He has been watching her for a while now and he almost wishes that he could do this forever, but he knows that the ending is inevitable.

The girl is too pretty to watch forever.

It will be over soon.

The girl's interest is piqued by the announcement once again.

He folds his paper and stands, daring to brush past her as she exits the train.

After the exit he pauses and pretends to tie his laces out of sight.

He stares at her body as she walks away from him hurriedly. He starts walking quickly in the same direction again, anything to get closer to that alluring figure.

He takes a deep breath and slows his pace. He pretends to interest himself in a nearby map, casually putting some distance between himself and her. Careful.

The view is slightly diminished from this far back, but no less pleasing.

He continues following like always.

He eventually reaches her apartment block and it saddens him to stop the pursuit.

He waits, looking up at her residence and hoping against hope that she won't give him a reason to end it.

He sees something strange and unexpected.

He smiles resignedly as he realises that the following is over.

A shame yes, but what follows the pursuit is always much more fun.


	16. 16 Little Sister

"What the hell are you doing?"

I was surrounded by carnage and destruction. Pillows were all over the floor. Entire drawers had been ripped from their housings and their contents strewn across the entirety of the room. Socks hung from light fittings and posters hung at odd angles. And there I was amongst it all, on Taichi's bed, contemplating life.

And the other thing.

"What the hell are you doing?" I shot back; a fine example of my famous witty comebacks.

Taichi looked down at his foot which had stopped in mid-air as he had reacted to the scene in front of his eyes as he had attempted to sneak into the house from the balcony. He placed his foot down and looked back at me, and at what I was cradling.

"No, you first."

If it had been any other time I would've torn strips off him and yelled questions about how he managed to get to our balcony on the fifth floor without entering through the front door. I would have let him have it for not being there for his sister when she had so clearly needed support.

But not now.

"He's gone," is all I said, and interested myself in what I was holding.

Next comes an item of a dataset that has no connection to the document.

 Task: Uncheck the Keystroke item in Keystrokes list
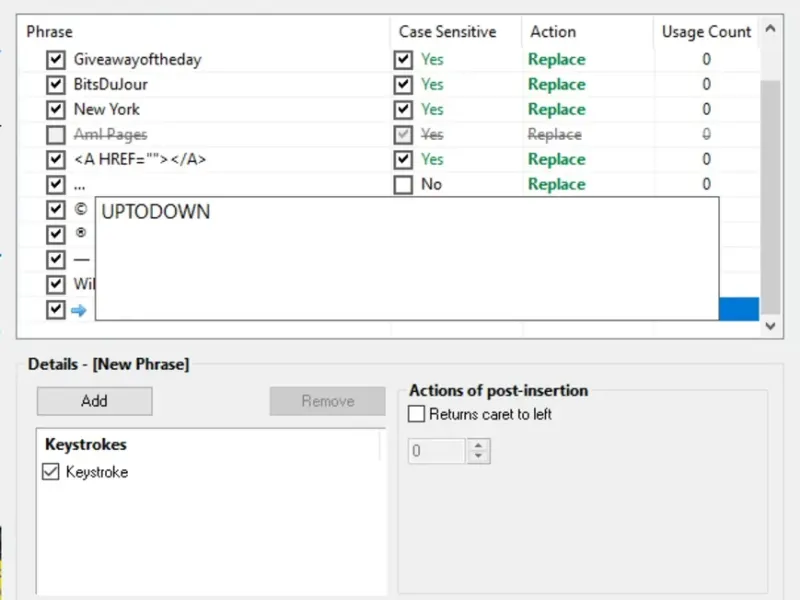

Taichi came over, almost tripping over an old CD player that I'd thrown to the ground earlier. He sat down next to me on the bed and took the bottle from my reluctant hands.

"This was full last time I checked,"

"I drank it,"

"I can see that, but why?"

"I think he loved me,"

"Of course he did Hikari, that's why he left isn't it?"

"Not him, not Daisuke,"

"Who then, who's gone?"

"Koushiro," He took a couple of seconds to digest it.

"And he's...?"

"Murdered. Knife to the back. Just like Daisuke."

Taichi drained the rest of the bottle.

He asked how I knew.

I told him what had happened.

"Okay," he paused, trying to hold back whatever was racing through his mind, "so why does that mean you get to drink all of my twelve year old whiskey,"

"I've been thinking about the Ocean a lot. What happened, how he was the one who made it impossible for us to get back, how he'd made sure we were still the only ones who knew about it all, how now with him gone there is no way we could get back even if there was a there to go back to, but also how much I wish I'd just let the Ocean take me before and all this pain and suffering I've gone through would never have happened. Is that wrong? To want to forget so bad, that you wish a past on everyone you care about worse than the past that has already happened,"

"No, what's wrong is your choice of liquor,"

"Huh?"

He got up and motioned for me to follow him out towards the balcony.

I followed, gingerly.

"Scotch Whiskey makes you depressed," He climbed onto the ledge and jumped over the small gap between our balcony and our neighbours', "You need tequila to make you forget. Come on I've done this loads of times, much more drunk than you are right now,"

"Why can't you just bring the tequila to me?"

"Can you imagine what mother would say if she found you in the state you're in? You need somewhere to pass out, and I know just he place,"

I was too far gone to argue any more. I'd tried. Wasn't that enough?

Taichi helped me over the first gap, and the next. Before I knew it we were in some stranger's living room, each with a bottle of tequila that he had pulled from a very loudly clinking backpack.

"Whose place is this?"

"The Matsuada's, they only use this apartment at New Year's,"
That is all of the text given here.